Welcome to Family Secrets. So many of us live with secrets that haunt us, keep us awake at night, or noodle their way into our lives. Some secrets are funny (think: embarrassing moments). Some are tragic. But many hold us captive. In Daisy Chain, many characters harbor secrets, but only a few are brave enough to bring them to the light of day and find freedom and hope. That's why I created this site—to give you a safe place to air a secret anonymously. It’s my way to help you turn your trial to triumph. If you'd like to do that, click the “Tell Your Secret” link now. All secrets are kept anonymous, and will be posted with discretion (Please temper graphic secrets). It’s my desire that this blog will become a community for many, and that thousands of folks will experience freedom when they’ve shared their family secret. Because the truth is, despite the darkness, there is hope.
I'm almost done with Thin Places - I think I'm on the very last chapter. I was just too pooped to finish last night! (Sad, really.)
I don't think you need my validation or my kudos, but I hope you'll allow me to share with you some of the many thoughts I've had while reading your memoir.
Your children sound absolutely amazing and a true testimony to having some wonderful and godly parents. I love how real you've been with them through some of the tough times. I know I'd rather my kids not see the "raw" me, only the strong, I can do it all, me, but they need to see all our sides to know that it's normal to feel all these different things.
I can't remember how you phrased it but when you talk about the anger (and throwing things) -- but a little bell went off and resonated with me. YES! Is exactly what I thought. I totally get that. I keep that anger monster under wraps about 99.9999% of the time, but it sure disturbs me when it actually comes out. I'm glad to know I'm not the only Christian who struggles with that.
Actually, many of the things you have struggled with through the years, I have too. I guess that's what I really wanted to share with you. While I wasn't sexually abused as a child, I still have gone through many of the same things. I think my "addiction" was approval from others which in turn made me do some very bad things. If I had to do "this" to get you to approve of me and show me affection, then "this" is what I'm going to do. You can fill in the "this" blank with just about anything. It wasn't until the past year that God really opened my eyes to how much pressure I put on my husband to constantly fill me up by showering me with his love and affection - more more more...give me more! I was teaching Sunday school one day and the bell went off. Thank you, Jesus, for opening my eyes. I came home and apologized profusely to him, and, of course, he thought I was a little nuts. But, that's really not anything new and that's a different topic all together :-).

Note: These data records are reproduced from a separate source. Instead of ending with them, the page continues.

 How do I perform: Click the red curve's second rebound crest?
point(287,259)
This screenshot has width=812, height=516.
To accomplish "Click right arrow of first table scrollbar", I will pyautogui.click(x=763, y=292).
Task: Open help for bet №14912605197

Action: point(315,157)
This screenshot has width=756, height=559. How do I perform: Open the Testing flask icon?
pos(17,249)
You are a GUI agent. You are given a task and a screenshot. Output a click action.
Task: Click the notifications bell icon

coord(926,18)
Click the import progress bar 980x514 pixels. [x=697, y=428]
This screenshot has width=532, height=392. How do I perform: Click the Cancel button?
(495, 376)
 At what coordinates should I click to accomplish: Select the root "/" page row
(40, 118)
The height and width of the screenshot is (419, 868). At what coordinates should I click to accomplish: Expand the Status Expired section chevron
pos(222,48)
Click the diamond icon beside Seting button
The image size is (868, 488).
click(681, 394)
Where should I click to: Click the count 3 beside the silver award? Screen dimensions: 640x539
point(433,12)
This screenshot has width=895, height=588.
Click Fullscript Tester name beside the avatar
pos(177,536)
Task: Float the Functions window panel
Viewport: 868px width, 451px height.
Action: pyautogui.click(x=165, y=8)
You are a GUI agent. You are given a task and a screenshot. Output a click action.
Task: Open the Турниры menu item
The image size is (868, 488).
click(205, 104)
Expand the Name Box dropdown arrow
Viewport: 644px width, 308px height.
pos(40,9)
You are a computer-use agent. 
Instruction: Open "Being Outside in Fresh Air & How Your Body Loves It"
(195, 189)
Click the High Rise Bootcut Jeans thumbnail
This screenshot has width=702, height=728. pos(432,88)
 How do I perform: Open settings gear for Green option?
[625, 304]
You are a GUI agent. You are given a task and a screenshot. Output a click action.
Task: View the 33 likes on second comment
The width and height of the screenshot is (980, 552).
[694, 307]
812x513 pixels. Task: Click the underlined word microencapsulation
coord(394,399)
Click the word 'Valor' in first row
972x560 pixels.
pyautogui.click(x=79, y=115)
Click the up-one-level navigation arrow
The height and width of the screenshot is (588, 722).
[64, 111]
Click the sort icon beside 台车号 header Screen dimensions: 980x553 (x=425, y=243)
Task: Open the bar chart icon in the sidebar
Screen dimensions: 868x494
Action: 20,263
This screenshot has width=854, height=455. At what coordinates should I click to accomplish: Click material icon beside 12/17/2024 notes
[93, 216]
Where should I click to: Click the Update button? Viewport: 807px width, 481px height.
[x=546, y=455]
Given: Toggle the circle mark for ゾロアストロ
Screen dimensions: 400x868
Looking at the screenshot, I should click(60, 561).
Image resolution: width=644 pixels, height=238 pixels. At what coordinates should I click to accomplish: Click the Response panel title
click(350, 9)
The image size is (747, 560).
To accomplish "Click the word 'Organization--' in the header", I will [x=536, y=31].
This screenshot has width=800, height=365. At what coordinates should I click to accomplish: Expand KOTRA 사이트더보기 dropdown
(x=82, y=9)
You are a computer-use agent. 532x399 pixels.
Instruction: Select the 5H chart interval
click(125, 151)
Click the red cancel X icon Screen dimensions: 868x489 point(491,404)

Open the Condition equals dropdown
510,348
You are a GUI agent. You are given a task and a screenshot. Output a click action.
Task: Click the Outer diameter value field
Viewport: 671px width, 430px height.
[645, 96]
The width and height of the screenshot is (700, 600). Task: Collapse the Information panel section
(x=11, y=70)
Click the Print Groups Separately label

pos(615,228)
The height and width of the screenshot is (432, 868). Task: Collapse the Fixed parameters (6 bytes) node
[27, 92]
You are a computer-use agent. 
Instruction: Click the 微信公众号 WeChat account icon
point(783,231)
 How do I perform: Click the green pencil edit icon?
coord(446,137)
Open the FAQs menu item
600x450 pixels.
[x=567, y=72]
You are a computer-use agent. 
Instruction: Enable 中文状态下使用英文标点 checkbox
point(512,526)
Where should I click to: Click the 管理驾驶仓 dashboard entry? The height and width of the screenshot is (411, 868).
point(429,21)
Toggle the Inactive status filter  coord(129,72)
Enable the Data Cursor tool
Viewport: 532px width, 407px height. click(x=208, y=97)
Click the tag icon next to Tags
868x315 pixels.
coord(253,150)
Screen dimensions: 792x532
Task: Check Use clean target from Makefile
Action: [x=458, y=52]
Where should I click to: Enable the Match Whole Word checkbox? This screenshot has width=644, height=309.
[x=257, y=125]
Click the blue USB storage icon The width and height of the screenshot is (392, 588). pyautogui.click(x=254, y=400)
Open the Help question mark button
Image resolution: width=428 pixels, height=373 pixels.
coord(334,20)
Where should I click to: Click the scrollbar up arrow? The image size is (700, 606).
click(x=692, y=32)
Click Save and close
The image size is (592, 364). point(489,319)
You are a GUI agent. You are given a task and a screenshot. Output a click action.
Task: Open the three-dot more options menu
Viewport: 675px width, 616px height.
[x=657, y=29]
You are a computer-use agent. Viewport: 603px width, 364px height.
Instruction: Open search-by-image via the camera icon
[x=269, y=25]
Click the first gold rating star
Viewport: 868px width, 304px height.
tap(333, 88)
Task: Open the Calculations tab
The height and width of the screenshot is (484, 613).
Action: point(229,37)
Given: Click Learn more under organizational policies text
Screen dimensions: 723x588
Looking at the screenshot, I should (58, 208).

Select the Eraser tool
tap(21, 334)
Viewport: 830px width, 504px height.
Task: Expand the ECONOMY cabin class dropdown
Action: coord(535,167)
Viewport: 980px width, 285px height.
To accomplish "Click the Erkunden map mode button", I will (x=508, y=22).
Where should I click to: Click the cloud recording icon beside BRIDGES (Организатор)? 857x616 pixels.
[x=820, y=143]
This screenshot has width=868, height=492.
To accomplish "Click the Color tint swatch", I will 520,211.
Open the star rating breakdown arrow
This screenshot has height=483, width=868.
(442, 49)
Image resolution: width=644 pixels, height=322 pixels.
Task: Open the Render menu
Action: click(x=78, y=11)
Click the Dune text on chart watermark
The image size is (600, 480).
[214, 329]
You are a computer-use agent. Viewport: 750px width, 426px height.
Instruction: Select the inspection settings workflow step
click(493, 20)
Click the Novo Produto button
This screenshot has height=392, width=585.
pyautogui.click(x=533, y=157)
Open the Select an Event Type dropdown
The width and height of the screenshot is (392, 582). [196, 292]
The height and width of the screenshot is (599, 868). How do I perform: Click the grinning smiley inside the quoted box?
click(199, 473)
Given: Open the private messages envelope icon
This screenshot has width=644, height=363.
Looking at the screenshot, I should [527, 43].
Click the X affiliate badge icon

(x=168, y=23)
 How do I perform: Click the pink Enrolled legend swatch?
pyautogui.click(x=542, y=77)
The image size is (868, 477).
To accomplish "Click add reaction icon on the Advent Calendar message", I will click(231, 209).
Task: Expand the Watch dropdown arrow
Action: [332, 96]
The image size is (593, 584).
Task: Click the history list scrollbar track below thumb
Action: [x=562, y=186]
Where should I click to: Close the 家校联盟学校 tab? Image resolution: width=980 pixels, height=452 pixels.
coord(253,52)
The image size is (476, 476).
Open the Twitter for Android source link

Since we're so close in age, I grew up in the free-loving 70's. Our house was the party house. When I was a wee child, I remember being the bartender for my mom's friends. I remember finding pot and asking my mom what it was. I remember being woken up by drunk people slurring their words and arguing or just "talking". I can't tell you how many times I was woken up by a mother who was enraged by something and wanted to make sure I knew about it. One minute yelling, the next minute crying. The last time I saw her like that I was 22 years old and I was cowered in a corner between the wall and my chest of drawers. My husband & I were moving my stuff out to move to South Carolina. I swore then that I would never act that like around my children or let them see me that way (and they haven't ever seen me drunk or that angry!).
After playing Christian for most of my life, God finally got me hook, line and sinker in August, 2006 and I made a true profession of faith. I wanted to walk the walk, not just talk the talk. It's a been a wild ride and not one my husband and I share, which is unfortunate for him because WOW what a better way of life! I still struggle with things. I try not to be a Pharisee, and make laws and rules that I can't follow or hold others up to the standards I have set. I appreciate knowing I'm not alone.
I appreciate that you shared your life story and the struggles you have had and still have. Your story has touched me in many ways. More importantly, I saw God in your story and could look for Him in my own thin places. Thank you for sharing you and Him. Thank you for allowing me the opportunity to read your story before it is released.
I will be praying for you and for His glory to shine through your words.